Cabo Delgado est l’une des provinces les plus pauvres ce qui favorise l’implantation des djihadistes et où les rivalités ethnico-religieuses sont à l’œuvre. « La communauté à majorité chrétienne des Maconde, actuellement au pouvoir avec le Président Filipe Nyusi, marginalise une autre communauté, les Mwani, à dominante musulmane, ce qui favorise la radicalisation de la jeunesse » (La Croix 12.11.2020) Cette radicalisation, on l’aura compris, est en lien avec les énormes gisements de gaz qui attirent aussi les vautours du monde entier et dont les bénéfices vont à la capitale et ailleurs, et non aux locaux…

Voilà donc l’arrière fond de la terreur qui s’est installée dans cette région On dit que l’entreprise qui réussira à contrôler le canal du Mozambique, gagnera le trésor de 160 trillions de pieds cubes (1). Dans cette compétition, l’opacité est de mise comme partout en Afrique et la prolifération des groupes armés, la règle, comme on le voit notamment en RDC. Le Mozambique avec 2000 km de côte sur l’océan indien, a pour voisin la Tanzanie au nord, la Zambie, le Zimbabwe, le Malawi à l’ouest, et l’Afrique du Sud. Jusqu’où iront les djihadistes déjà présents dans plusieurs pays francophones ? On n’ose pas imaginer qu’ils atteindront le pays de Mandela. Et pourtant ce n’est pas impossible, le Covid est en train de grignoter l’économie et une partie de la population a faim…

(1) = un milliard de milliards pieds cube. Un pied cube = 0,03 m3 ou 28 litres. Mesures anglaises.

Nigéria: la colère des jeunes nigérians nous interpelle aussi

 

Le président nigérian septuagénaire Muhammadu Buhari, ancien général, n’arrive pas à venir à bout de la jeunesse révoltée par les violences de la Brigade spéciale de répression des vols (Sars). Il était pourtant venu presque à bout, ces cinq dernières années de pouvoir, de l’insurrection djihadiste de Boko Haram (nord-est) et d’une terrible récession économique. Mais la jeunesse appauvrie et avide de changement, lui pose un défi sans précédent.

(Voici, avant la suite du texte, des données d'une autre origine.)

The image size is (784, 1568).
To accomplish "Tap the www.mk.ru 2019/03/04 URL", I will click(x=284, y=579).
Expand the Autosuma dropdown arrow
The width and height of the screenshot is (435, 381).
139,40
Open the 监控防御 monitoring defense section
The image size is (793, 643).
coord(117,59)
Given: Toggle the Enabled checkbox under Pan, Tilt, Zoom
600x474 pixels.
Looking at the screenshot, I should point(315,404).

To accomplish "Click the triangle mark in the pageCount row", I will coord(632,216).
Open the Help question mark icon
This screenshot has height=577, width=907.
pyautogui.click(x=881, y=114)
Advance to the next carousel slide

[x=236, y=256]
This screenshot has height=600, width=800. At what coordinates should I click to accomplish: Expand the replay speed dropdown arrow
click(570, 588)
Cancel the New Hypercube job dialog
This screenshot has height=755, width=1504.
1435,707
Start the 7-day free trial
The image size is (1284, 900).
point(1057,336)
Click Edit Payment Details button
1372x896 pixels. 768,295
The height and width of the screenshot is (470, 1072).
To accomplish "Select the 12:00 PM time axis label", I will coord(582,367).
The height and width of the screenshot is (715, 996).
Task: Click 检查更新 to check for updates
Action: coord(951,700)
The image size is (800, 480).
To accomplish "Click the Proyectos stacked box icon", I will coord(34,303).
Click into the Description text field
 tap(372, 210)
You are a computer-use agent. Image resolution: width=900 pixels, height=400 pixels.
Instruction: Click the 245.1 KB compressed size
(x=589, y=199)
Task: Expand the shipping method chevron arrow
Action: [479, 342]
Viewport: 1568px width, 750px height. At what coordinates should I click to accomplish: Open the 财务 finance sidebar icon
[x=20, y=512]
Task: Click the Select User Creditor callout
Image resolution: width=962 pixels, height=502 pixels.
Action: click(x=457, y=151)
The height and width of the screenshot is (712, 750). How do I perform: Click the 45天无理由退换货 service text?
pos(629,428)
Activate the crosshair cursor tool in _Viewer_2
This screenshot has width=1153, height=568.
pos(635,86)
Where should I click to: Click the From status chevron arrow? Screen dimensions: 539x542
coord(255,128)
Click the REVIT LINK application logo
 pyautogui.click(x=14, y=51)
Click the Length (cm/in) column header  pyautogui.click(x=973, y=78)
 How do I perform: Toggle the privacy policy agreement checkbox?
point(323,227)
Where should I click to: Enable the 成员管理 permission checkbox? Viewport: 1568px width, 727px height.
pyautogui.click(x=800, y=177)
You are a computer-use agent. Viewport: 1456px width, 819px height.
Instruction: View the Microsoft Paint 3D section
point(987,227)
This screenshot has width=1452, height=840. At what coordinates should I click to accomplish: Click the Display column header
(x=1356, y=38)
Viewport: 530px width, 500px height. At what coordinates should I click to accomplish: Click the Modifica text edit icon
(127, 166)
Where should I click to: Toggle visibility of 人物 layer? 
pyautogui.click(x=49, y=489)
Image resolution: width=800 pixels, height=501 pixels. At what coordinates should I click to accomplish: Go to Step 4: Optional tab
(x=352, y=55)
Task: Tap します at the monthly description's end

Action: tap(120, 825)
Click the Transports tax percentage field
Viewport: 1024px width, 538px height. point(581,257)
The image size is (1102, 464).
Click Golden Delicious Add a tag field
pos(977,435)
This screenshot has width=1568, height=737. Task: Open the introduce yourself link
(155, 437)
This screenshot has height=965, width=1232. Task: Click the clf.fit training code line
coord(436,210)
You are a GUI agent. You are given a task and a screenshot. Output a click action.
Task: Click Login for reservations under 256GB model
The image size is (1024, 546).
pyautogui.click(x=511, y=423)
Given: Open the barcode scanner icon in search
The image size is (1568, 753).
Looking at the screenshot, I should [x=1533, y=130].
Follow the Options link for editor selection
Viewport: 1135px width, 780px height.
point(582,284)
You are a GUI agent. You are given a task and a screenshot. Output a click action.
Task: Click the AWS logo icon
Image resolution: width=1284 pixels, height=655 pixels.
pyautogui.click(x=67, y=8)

Le 20 octobre, son armée et la police sont accusées d’avoir tiré à balles réelles sur des milliers de manifestants faisant au moins 12 morts à Lagos, provoquant une indignation générale, même à l’étranger, ce qui ne l’a pas affecté. Il s’est montré au contraire intransigeant et sourd à la douleur des jeunes. Il a même cru calmer les esprits en annonçant la dissolution de l’unité de police pourtant au cœur des revendications et en promettant de réformer la police. Mais ces annonces n’ont pas suffi à calmer la jeunesse et les protestations sont devenues peu à peu un mouvement contre le pouvoir central. Dans ces villes surpeuplées où vit une population jeune et pauvre, les violences ont rapidement éclaté et les répressions ont été trop sévères.

Tout cela a mis à jour le fossé énorme qui sépare une élite nigériane âgée comme leur président, et la jeune génération qui veut se faire entendre. Un modèle que l’on retrouve hélas dans presque tous les pays du continent africain où la force armée ne peut venir à bout des révoltes populaires quand ce n’est pas les djihadistes. En plus, les flux d’argent sud-nord (75 milliards d’euros), en majorité des capitaux illicites, sont plus importants que ceux nord-sud. Le Nigéria est un colosse de 214 millions d’habitants. Sa population atteindra les 410 millions en 2050, c’est en effet, le pays le plus peuplé d’Afrique. Il est aussi le premier producteur et exportateur de pétrole et le 3e producteur de gaz derrière l’Algérie et l’Egypte. Depuis 2014, le Nigéria est passé devant l’Afrique du Sud (57 millions habitants) pour sa puissance économique, grâce aussi à son industrie cinématographique.

Le continent africain abrite aujourd’hui 1,3 milliard d’habitants. Mais la pandémie du Covid vient jeter son ombre diabolique sur tout le continent, augmentant partout la pauvreté, ce qui révolte les jeunes qui se sentent privés d’avenir et qui voudront émigrer. On se demande alors comment certains grands patrons d’entreprises sur ce continent peuvent encore refuser de payer pour les dégâts qu’ils causent sur des populations et leurs environnements… Le Forum de Davos 2021 a pris les devants. Il va demander de réduire leurs dividendes, comme Christine Lagarde d’ailleurs, l’ONU et le pape François dans son encyclique Fratelli Tutti. C’est une question de survie de l’humanité… De grands mots ? Non, la réalité à moyen terme. A méditer pour un oui aux votations du 29 novembre.